Ultimately, a government is the result of aggregating citizens' individual capacity to choose. Issues faced by the government are also issues faced by individual residents of the country. In a situation where democracy is exposed to threats such as digital dictatorship and fake news, we must also invest effort in citizenship education to foster citizens who will contribute to society.
As an action-oriented policy group spearheading reform, Doyukai intends to continue its efforts to cultivate understanding of fiscal consolidation, democracy, and digital literacy through its Forging Our Future Together Project2.
The Mission Statement at Founding of Doyukai announced in 1946 stated, "The Japanese people must discard their old robes, and they must weather the current storm of economic, moral and ideological ruin and confusion to erect a completely new order." Since then, 72 years have passed, and we are facing a period of social transformation triggered by the advance of globalization, digitization, and socialization3. Now more than ever, we as business leaders need to continually put forth sound arguments based on foresight and conscience and act as a group of corporate executives with a keen awareness of public opinion.
In terms of responding to the new era of a digital society, we will be starting over from scratch. Faced by modern-day challenges in striving to bring Japan 2.0 to its culmination, we should pause to think of our predecessors' ambitions. As we seek to revive Japan, surely, "Now is the time for all of our members to join forces, for each to encourage and prod the other, to share the best fruits of our minds, and to concentrate all our forces on the reconstruction of the Japanese economy."
Doyukai maintains a politically independent position, aiming to be timely and proactive in putting forth policy discussions for the political establishment and the government. We also aim to make use of forums such as our "terrace4" so that we can avoid confining ourselves only to discussion among corporate executives, and can instead stimulate discussion more widely.

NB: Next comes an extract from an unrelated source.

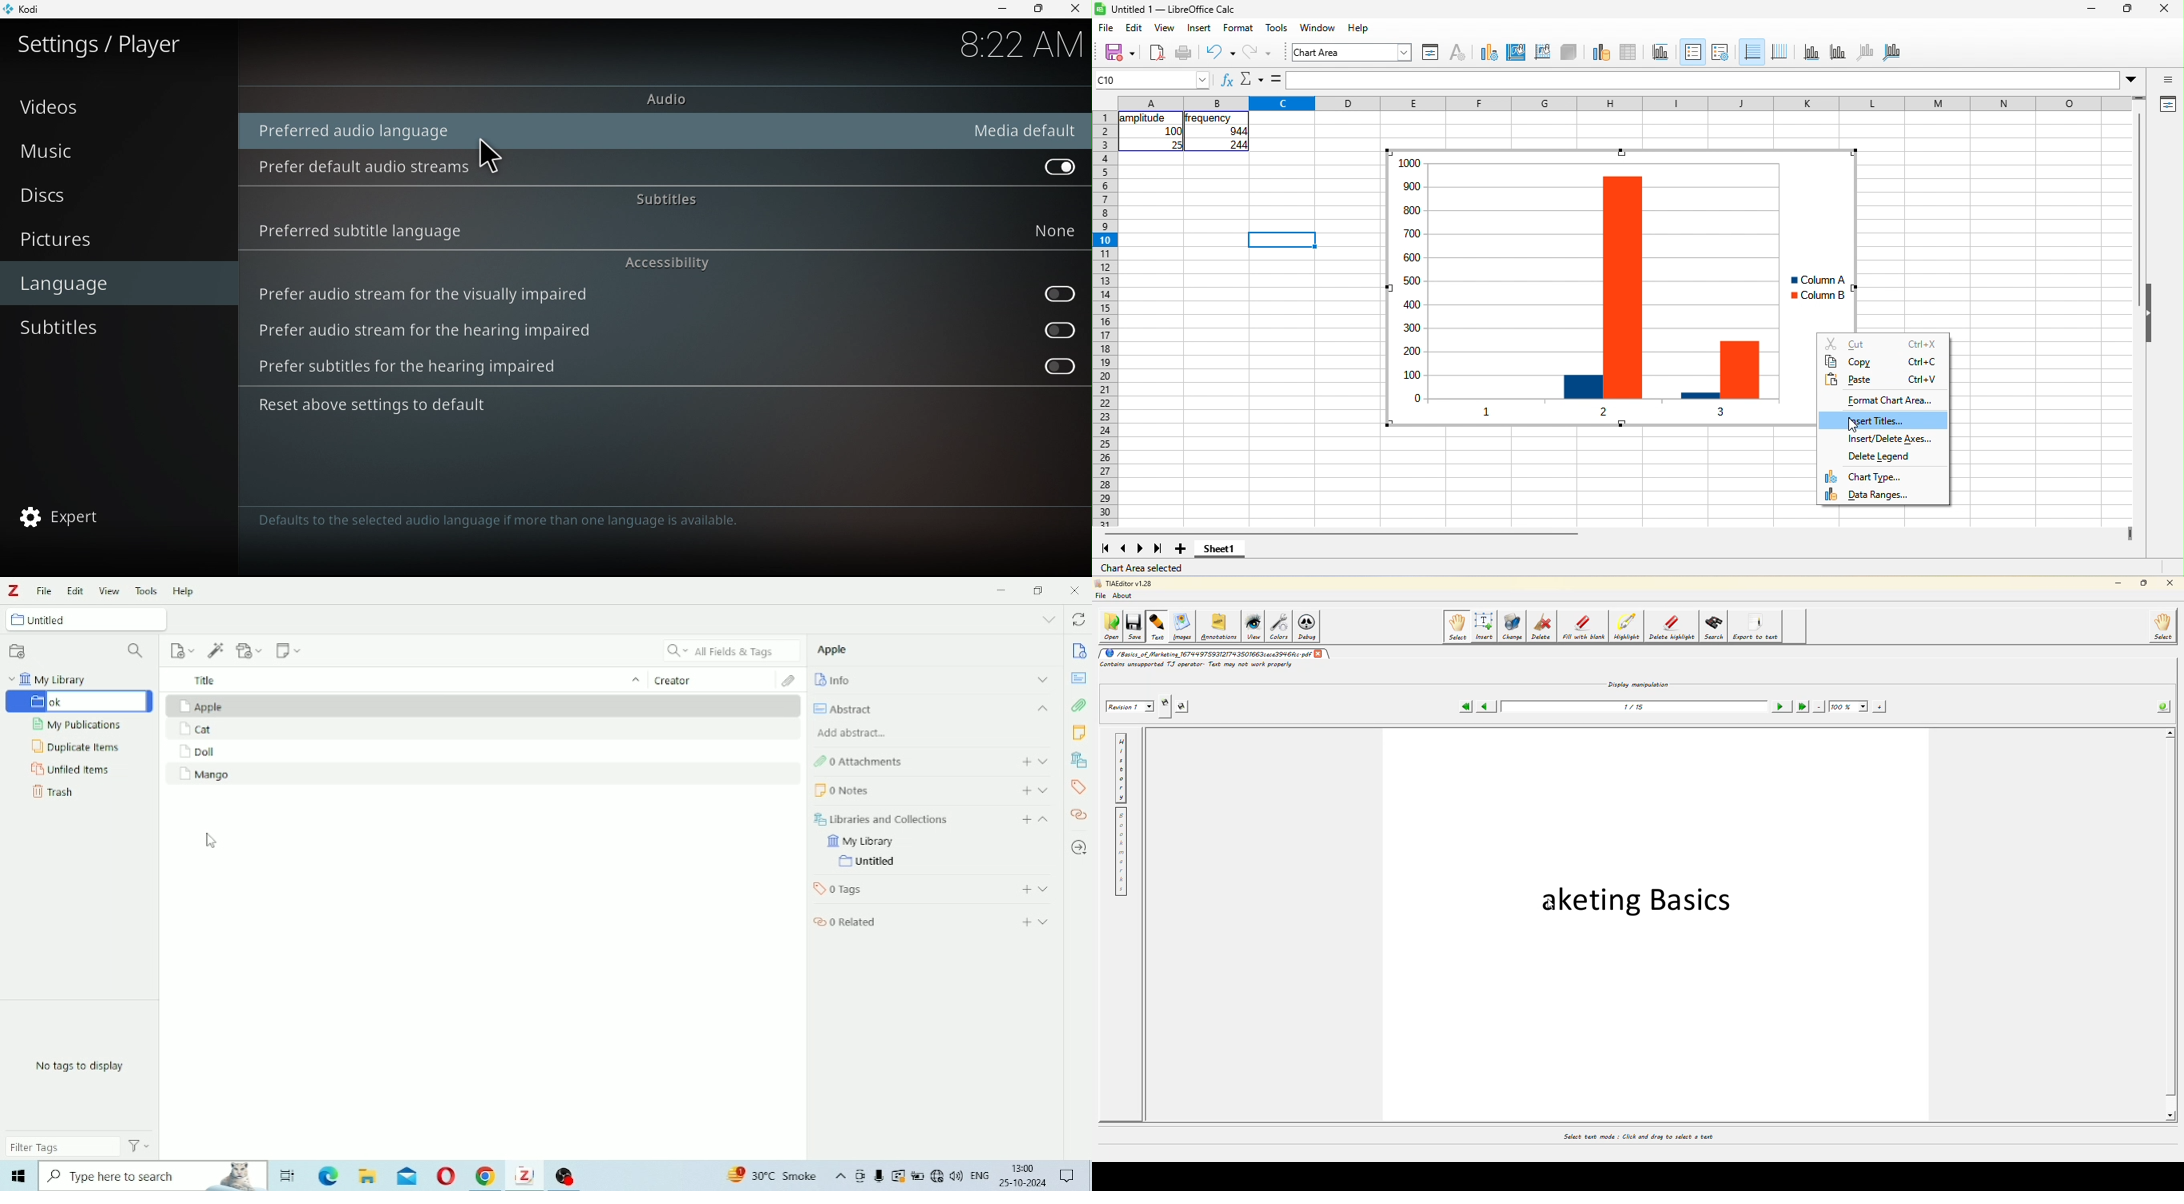 The height and width of the screenshot is (1204, 2184). What do you see at coordinates (118, 241) in the screenshot?
I see `Pictures` at bounding box center [118, 241].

In closing, I would like to ask all our members to actively participate in and support Doyukai's activities.
Thank you for your attention.
1 In this context, the word "socialization" is used to describe a contemporary society where a broad spectrum of entities are in constant contact with each other. Today, it is easier to bypass boundaries that separate businesses from individuals and cities from outlying areas to create new communities and societies. This environment allows social entrepreneurs, nonprofit organizations, and others to contribute more effective solutions to our global problems.
2 The Forging Our Future Together Project is aimed at providing forums for Doyukai's members to collaborate with a wide range of stakeholders in the society. By such means, we aim to shape public opinion from a wider perspective and take Japan forward to a new stage of development.
3 See footnote regarding "socialization" above.
4 "Terrace" in this case is a metaphor; it likens Doyukai's membership (comprising business executives) to a building with a public space or "terrace" that is located outside the main building, but freely accessible, where members can mix with non-members.